The segregation requirement sounds basic. In practice, many crypto custodians have operated with omnibus wallet structures where client assets commingle. Unpicking those arrangements while maintaining service continuity is expensive and technically complex. Firms that built their custody architecture before these rules existed face the most work.
DABA amendments on the table
The BMA closed a public consultation on DABA amendments in December 2024, the first significant proposed changes since the Act passed. Three proposals stand out.
The definition of "control" over client assets is getting rewritten to capture arrangements that technically fell outside the original custody framework. BMA wants the power to require wind-down plans, additional capital, and liquidity buffers from individual licensees, without needing to amend the rules each time. And the Act would clarify what constitutes a "material change" to a firm's business plan, closing a gap where some licensees argued that adding new products did not trigger a notification requirement.
These are not cosmetic tweaks. The wind-down and capital powers give BMA a tool it currently lacks: the ability to intervene before a licensed entity becomes a problem rather than after.
Stablecoins get their own framework
Separately, the BMA published stablecoin guidance in November 2024 requiring issuers to maintain full reserves in high-quality liquid assets and submit monthly independent attestation reports. Monthly attestation, not quarterly. That frequency alone sets Bermuda apart from jurisdictions where reserve disclosures happen on looser schedules or not at all.
The guidance also targets the quality of reserves. HQLA means government securities and cash equivalents, not the mix of commercial paper and crypto-backed instruments that have caused problems elsewhere. Whether Bermuda can enforce this standard rigorously with its small supervisory team is an open question.
Who this affects
Bermuda's digital asset registry includes roughly two dozen active licensees across three classes. Class T (test) licenses cost USD 1,000 to apply for and run 3 to 12 months. Class M (modified) and Class F (full) licenses each cost USD 2,266 in application fees. Annual supervision fees range from USD 15,000 for non-custodial services to a minimum of USD 150,000 for custodial providers, with a ceiling at USD 450,000 or 0.075% of estimated client receipts.
For firms already licensed, the custody rules require immediate compliance.
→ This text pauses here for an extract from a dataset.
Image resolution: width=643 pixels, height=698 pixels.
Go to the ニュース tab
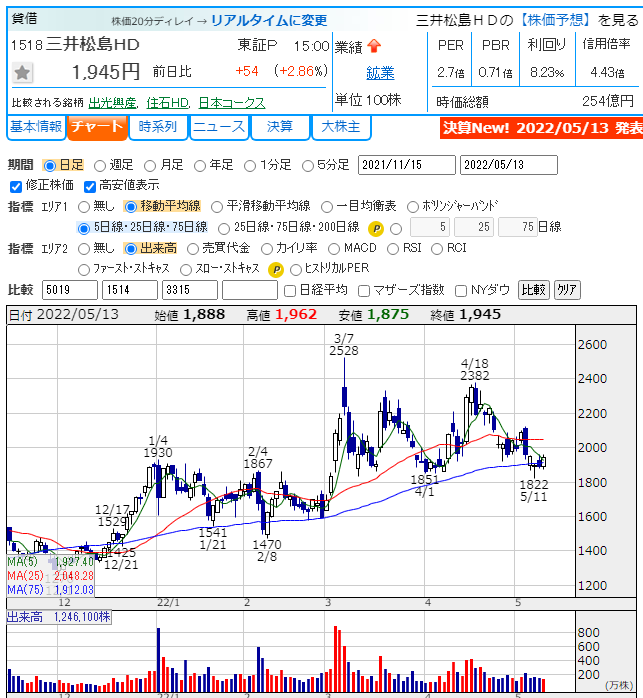tap(218, 127)
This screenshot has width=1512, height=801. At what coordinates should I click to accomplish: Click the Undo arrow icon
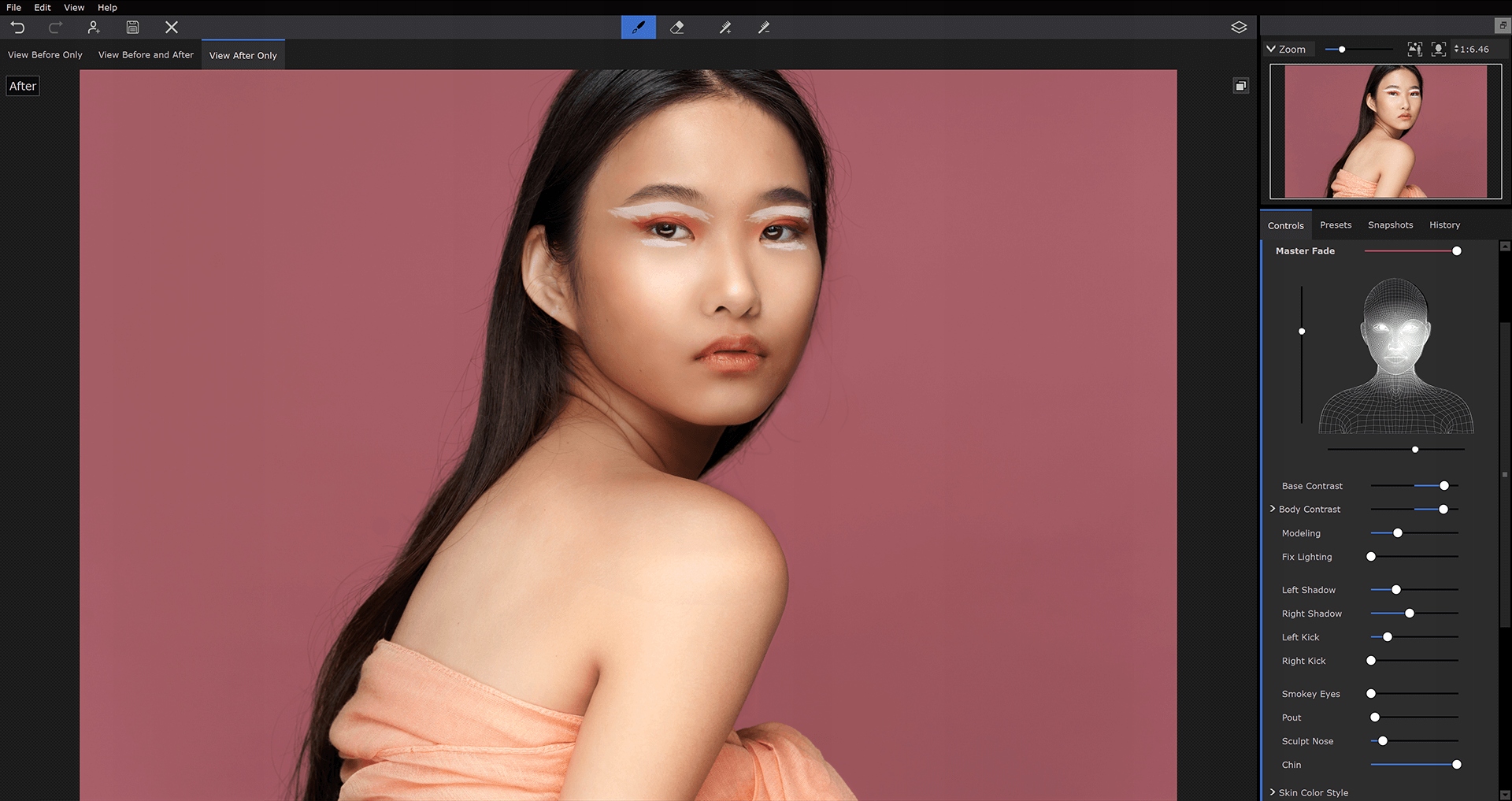pos(17,28)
The DABA amendments, once finalized, will layer on additional obligations. An Operational Resilience Code is also in the pipeline with a compliance deadline of March 31, 2028.
Bermuda's pitch has always been that early regulation creates credibility. The 2025 changes test whether that credibility can survive tighter supervision without driving licensees to cheaper, lighter-touch jurisdictions. For FalconX, Circle, and the rest of the island's crypto roster, the costs of being early are starting to include the costs of staying.